■ Passage provided ■
Research	R0040 — RLHF Alternatives
Run	2026-03-29
Query	Q001 — RLHF Alternatives
Source	SRC06
Evidence	SRC06-E01

SRC06-E01 — GRPO Eliminates the Critic Model¶

Extract¶

GRPO is "a variant of Proximal Policy Optimization (PPO), that enhances mathematical reasoning abilities while concurrently optimizing the memory usage of PPO." Its key innovation is "completely eliminating the critic model, sampling multiple reasoning traces, and using their average reward as a proxy for the critic." This "cuts in half the compute requirements to do Reinforcement Learning from Human Feedback (RLHF) compared to what was used for ChatGPT (PPO)." DeepSeekMath 7B achieved 51.7% on the MATH benchmark.

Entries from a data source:
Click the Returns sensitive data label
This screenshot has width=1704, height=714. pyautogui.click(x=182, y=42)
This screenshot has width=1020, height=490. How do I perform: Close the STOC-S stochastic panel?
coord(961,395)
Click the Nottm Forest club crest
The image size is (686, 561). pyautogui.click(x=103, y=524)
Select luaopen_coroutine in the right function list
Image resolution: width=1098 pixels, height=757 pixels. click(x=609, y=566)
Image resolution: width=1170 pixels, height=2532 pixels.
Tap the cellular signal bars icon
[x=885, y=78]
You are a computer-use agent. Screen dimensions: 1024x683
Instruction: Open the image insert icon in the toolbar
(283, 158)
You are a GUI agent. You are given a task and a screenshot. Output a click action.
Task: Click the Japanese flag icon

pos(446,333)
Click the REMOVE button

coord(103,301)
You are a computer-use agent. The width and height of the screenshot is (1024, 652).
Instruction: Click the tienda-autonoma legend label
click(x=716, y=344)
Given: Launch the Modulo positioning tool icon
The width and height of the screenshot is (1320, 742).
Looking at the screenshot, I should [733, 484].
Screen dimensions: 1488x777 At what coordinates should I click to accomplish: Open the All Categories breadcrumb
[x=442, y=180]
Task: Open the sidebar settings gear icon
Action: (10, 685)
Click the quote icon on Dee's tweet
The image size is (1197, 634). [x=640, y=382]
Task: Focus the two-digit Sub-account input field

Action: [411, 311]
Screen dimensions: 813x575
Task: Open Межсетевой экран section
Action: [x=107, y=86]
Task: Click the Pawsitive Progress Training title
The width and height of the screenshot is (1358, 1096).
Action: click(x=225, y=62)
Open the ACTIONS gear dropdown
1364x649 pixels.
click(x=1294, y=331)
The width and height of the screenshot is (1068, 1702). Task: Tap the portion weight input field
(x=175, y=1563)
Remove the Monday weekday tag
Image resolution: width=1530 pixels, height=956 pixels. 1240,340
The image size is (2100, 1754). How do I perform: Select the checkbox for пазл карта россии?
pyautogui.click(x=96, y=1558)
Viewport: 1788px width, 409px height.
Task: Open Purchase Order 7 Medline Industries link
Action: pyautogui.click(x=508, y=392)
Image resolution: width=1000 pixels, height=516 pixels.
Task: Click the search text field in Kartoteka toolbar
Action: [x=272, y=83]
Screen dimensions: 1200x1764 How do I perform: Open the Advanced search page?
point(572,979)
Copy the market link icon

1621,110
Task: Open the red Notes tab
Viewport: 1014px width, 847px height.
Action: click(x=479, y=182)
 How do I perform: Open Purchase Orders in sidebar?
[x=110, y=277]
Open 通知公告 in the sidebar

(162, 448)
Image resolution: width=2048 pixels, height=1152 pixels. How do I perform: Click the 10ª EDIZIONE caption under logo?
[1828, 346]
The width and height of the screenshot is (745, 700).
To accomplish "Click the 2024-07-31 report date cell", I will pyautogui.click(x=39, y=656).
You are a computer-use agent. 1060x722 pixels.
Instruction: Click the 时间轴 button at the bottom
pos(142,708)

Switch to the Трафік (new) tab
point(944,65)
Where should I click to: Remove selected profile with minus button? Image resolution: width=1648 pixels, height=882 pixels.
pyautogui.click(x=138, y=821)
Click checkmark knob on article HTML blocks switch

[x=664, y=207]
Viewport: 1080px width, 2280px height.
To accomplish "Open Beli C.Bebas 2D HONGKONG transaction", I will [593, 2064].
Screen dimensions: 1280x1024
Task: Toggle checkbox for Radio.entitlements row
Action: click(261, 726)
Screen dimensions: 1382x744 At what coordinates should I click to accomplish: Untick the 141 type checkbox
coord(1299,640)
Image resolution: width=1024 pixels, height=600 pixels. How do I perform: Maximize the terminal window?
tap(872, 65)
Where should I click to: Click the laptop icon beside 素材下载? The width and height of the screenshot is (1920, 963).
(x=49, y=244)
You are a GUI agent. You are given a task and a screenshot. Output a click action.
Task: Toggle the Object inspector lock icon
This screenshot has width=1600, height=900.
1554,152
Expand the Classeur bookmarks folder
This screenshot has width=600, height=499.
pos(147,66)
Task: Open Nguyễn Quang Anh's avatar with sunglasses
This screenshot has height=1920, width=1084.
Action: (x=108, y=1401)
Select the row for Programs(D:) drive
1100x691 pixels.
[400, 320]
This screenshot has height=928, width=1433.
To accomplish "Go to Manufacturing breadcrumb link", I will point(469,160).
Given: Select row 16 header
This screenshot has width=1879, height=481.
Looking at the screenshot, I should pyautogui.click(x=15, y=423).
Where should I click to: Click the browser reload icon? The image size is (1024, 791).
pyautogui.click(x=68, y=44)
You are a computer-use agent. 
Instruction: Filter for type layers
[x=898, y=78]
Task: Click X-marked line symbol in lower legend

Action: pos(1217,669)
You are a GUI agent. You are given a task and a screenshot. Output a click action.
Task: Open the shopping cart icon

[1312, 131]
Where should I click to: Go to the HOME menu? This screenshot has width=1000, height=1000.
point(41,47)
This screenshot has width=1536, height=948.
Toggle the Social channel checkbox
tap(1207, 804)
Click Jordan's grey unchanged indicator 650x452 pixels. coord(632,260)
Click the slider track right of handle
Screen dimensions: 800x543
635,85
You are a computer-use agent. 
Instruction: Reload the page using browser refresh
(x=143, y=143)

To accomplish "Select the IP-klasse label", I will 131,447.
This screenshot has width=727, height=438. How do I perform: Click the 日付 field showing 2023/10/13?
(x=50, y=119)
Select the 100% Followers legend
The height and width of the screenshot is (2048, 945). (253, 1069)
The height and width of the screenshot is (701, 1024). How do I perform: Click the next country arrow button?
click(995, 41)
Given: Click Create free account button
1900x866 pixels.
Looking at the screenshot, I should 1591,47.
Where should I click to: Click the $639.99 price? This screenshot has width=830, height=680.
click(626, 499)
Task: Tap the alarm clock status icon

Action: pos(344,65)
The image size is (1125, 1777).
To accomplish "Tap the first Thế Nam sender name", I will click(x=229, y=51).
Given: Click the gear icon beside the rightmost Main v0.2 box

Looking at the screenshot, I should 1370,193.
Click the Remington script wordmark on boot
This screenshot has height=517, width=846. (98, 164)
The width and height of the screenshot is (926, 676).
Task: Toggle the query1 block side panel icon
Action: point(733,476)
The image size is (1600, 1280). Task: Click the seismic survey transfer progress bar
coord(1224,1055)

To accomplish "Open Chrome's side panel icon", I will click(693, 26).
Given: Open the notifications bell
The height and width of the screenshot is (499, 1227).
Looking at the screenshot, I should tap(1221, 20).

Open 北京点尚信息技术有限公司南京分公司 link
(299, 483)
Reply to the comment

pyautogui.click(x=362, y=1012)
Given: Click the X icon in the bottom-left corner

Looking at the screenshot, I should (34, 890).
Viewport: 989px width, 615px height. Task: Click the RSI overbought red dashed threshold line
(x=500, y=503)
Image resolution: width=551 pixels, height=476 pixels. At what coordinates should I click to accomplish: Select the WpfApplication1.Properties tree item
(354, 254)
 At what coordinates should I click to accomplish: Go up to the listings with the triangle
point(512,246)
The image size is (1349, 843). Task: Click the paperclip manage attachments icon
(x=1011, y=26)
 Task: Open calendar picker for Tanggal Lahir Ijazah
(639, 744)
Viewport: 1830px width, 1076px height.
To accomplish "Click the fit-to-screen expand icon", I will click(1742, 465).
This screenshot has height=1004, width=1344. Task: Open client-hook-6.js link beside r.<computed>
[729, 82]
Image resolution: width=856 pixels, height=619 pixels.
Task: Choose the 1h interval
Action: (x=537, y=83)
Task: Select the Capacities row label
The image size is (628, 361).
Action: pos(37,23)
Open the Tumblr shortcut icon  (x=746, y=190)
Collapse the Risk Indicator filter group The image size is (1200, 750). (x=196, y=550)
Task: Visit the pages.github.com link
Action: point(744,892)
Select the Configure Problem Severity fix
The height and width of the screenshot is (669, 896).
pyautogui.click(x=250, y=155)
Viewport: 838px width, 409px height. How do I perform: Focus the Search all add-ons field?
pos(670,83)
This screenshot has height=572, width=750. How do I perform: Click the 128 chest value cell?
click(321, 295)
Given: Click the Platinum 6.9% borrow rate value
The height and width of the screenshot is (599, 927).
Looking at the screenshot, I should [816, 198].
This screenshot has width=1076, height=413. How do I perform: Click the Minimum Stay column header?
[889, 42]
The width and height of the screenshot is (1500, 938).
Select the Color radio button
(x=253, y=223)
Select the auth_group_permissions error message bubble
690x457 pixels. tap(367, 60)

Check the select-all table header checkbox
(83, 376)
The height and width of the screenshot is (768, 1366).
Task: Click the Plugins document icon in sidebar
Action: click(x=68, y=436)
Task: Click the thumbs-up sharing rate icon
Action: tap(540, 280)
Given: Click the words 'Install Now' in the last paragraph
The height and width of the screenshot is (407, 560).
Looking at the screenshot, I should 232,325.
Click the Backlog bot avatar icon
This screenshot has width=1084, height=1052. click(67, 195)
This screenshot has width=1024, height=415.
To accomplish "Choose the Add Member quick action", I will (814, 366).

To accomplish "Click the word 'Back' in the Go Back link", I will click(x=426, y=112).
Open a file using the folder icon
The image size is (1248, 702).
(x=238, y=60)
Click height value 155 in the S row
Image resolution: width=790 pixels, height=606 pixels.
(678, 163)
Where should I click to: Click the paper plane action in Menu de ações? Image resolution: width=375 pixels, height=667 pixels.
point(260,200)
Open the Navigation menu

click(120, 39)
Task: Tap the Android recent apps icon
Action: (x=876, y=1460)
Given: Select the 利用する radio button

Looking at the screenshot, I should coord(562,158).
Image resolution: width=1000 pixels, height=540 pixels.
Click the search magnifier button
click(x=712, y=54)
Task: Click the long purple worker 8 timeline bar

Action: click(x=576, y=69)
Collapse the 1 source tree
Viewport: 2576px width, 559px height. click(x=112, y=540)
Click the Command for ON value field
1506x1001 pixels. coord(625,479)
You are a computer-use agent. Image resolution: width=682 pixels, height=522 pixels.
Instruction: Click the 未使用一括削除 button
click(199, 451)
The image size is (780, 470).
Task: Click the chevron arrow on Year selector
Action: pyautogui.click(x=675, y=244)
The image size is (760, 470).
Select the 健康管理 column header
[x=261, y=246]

■ Questions on the material ■
- a) Quote the GRPO evidence page above word for word, starting with "SRC06-E01 — GRPO" and going on through "the MATH benchmark.".
- b) Answer these questions from the GRPO evidence page:
(i) What run date is listed?
(ii) What does GRPO use as a proxy for the critic?
(iii) What score did DeepSeekMath 7B reach on the MATH benchmark?
- c) Proceed with the GRPO evidence page, picking up after its final sentence.

■ Task-by-task results ■
- a)
SRC06-E01 — GRPO Eliminates the Critic Model¶

Extract¶

GRPO is "a variant of Proximal Policy Optimization (PPO), that enhances mathematical reasoning abilities while concurrently optimizing the memory usage of PPO." Its key innovation is "completely eliminating the critic model, sampling multiple reasoning traces, and using their average reward as a proxy for the critic." This "cuts in half the compute requirements to do Reinforcement Learning from Human Feedback (RLHF) compared to what was used for ChatGPT (PPO)." DeepSeekMath 7B achieved 51.7% on the MATH benchmark.

- b)
(i) 2026-03-29
(ii) The average reward of multiple sampled reasoning traces
(iii) 51.7%

- c)
Relevance to Hypotheses¶

Hypothesis	Relationship	Strength
H1	Strongly supports — GRPO is now the most common RL optimizer for open LLMs	Strong
H2	Contradicts — GRPO is widely adopted in production	Strong
H3	Supports — GRPO optimizes the RL algorithm but can use either human or verifiable rewards	Moderate

Context¶

GRPO gained widespread attention after DeepSeek-R1 and has been adopted or adapted by multiple organizations including Kimi K2 and Qwen 3.

Notes¶

GRPO is typically used with RLVR (verifiable rewards) rather than human preference data, making it part of a broader shift away from human feedback.